TEXT FOR ANALYSIS —
January 27, 2018

The Slippery Slope of Self-Medicating

Self-medicating is the practice of trying to use medication or alcohol to stabilize your mood when you suffer from mental illness. Many people turn to mood-altering substances long before they approach a medical professional when they suffer from anxiety or depression. When something triggers the extreme emotional response of some forms of mental illness a readily available sedative or stimulant can seem to make things better and make it possible for a person to face daily life for a while. Self-medication can be effective for months and sometimes even years, but eventually it will add to the problem rather than fixing it.

Where to Begin

One of the biggest hurdles facing those who self-medicate in the face of chronic anxiety or stress is where to begin when trying to put a stop to the behavior. As the experts of the leading drug center detox Atlanta note, addiction brought on by a long-term effort to self-medicate can activate a cycle of addiction. This is due to changes in the brain’s chemistry over time due to the recurring dependence on drugs or alcohol to manage emotional burdens. Oftentimes, such detox solutions are the only way to break this cycle, but rarely are those who self-medicate interested in taking the initiative with treatment.

DATA BLOCK —
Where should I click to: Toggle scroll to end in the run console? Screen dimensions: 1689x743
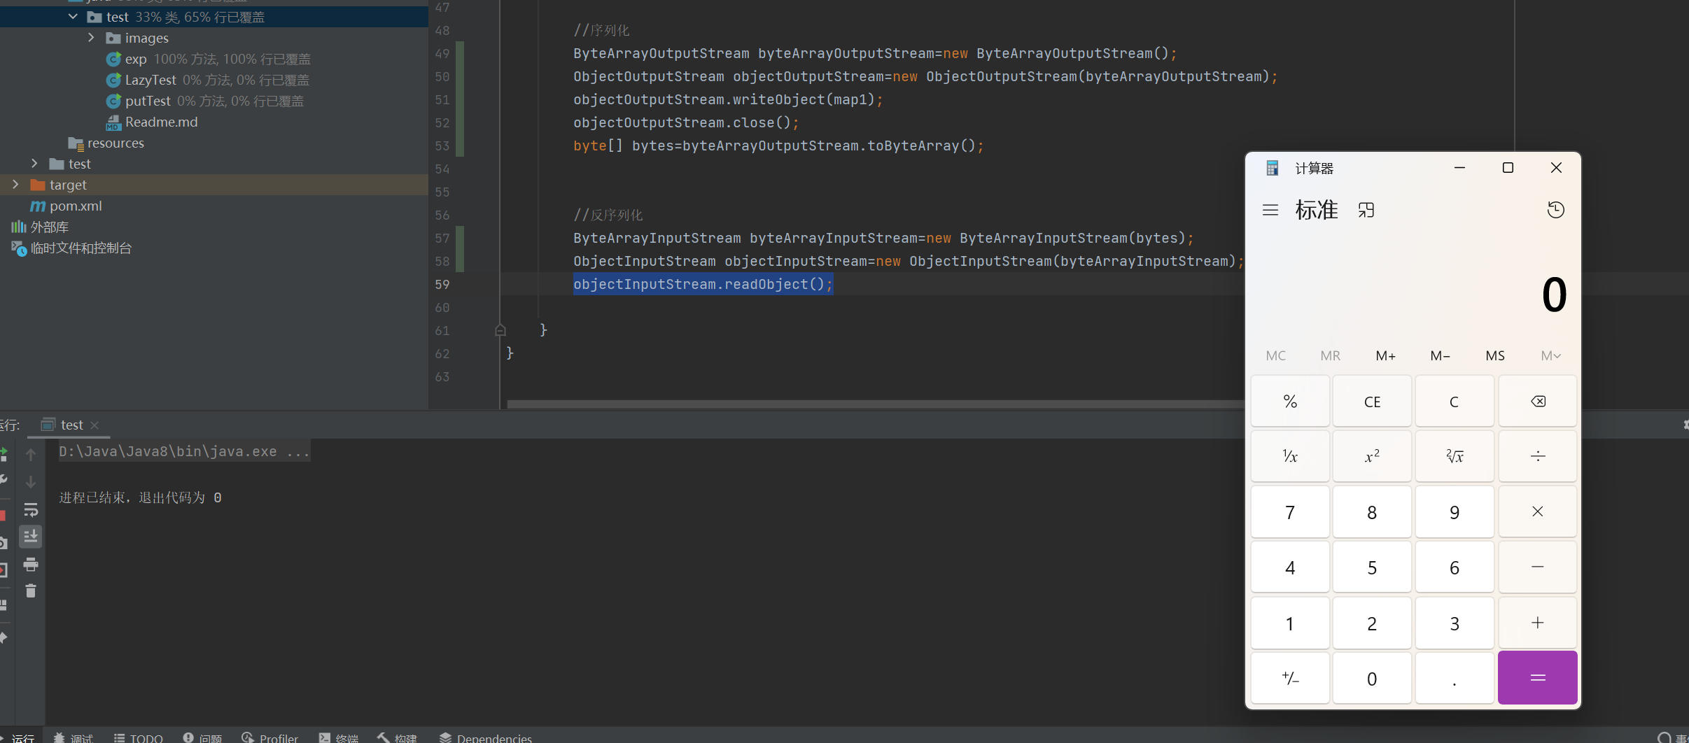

ACTION ITEM A —
Decide whether each statement agrees with the article on self-medicating. Answer yes or no for each, and quote the words of the article that decide it.
(i) Self-medication can work for months or even years.
(ii) Most people see a medical professional before they turn to mood-altering substances.
(iii) People who self-medicate are usually eager to start treatment on their own.
ACTION ITEM B — According to the article on self-medicating, what causes the cycle of addiction?
ACTION ITEM C — Continue the article on self-medicating from the point where it stops.

RESPONSE BOX A —
(i) Yes: "Self-medication can be effective for months and sometimes even years"
(ii) No: "Many people turn to mood-altering substances long before they approach a medical professional"
(iii) No: "rarely are those who self-medicate interested in taking the initiative with treatment"

RESPONSE BOX B — The cycle comes from changes in the brain's chemistry over time, caused by repeatedly depending on drugs or alcohol to manage emotional burdens.

RESPONSE BOX C —
Increasing Expense

Most drugs, even the legal ones like alcohol, can be relatively expensive. If you are using a substance to help you feel better because of a mental illness you will likely need to keep using that substance for a long time. It can be tough to keep a steady job if you are under the influence regularly, which means you will eventually find yourself unable to afford what you need to maintain your emotional balance. The addictive nature of many mood-altering substances can cause you to need more and more to achieve that balance, which might eventually lead to emptying your bank account or resorting to illegal activity just to keep up your supply. If this continues and does develop into addiction you may lose control over aspects of your life adding to your feelings of insecurity, lack of confidence and this can easily develop into depression.

More Extreme Highs and Lows

Taking mood-altering substances to control a mental illness can be dangerous because there is no one monitoring your body’s response to those substances. Depression and drug use do not always mix well because when the drug wears off the emotional crash can be worse than the initial depression. Drug and alcohol use eventually cause a roller coaster of emotions with higher highs and lower lows that can exhaust your system and make you feel worse than you felt before you started taking them. You may find that you build up a tolerance for the drug, which means you will need to take more and more to feel the same effect. As your dosage increases, you put yourself at a higher risk of danger from an overdose or alcohol poisoning.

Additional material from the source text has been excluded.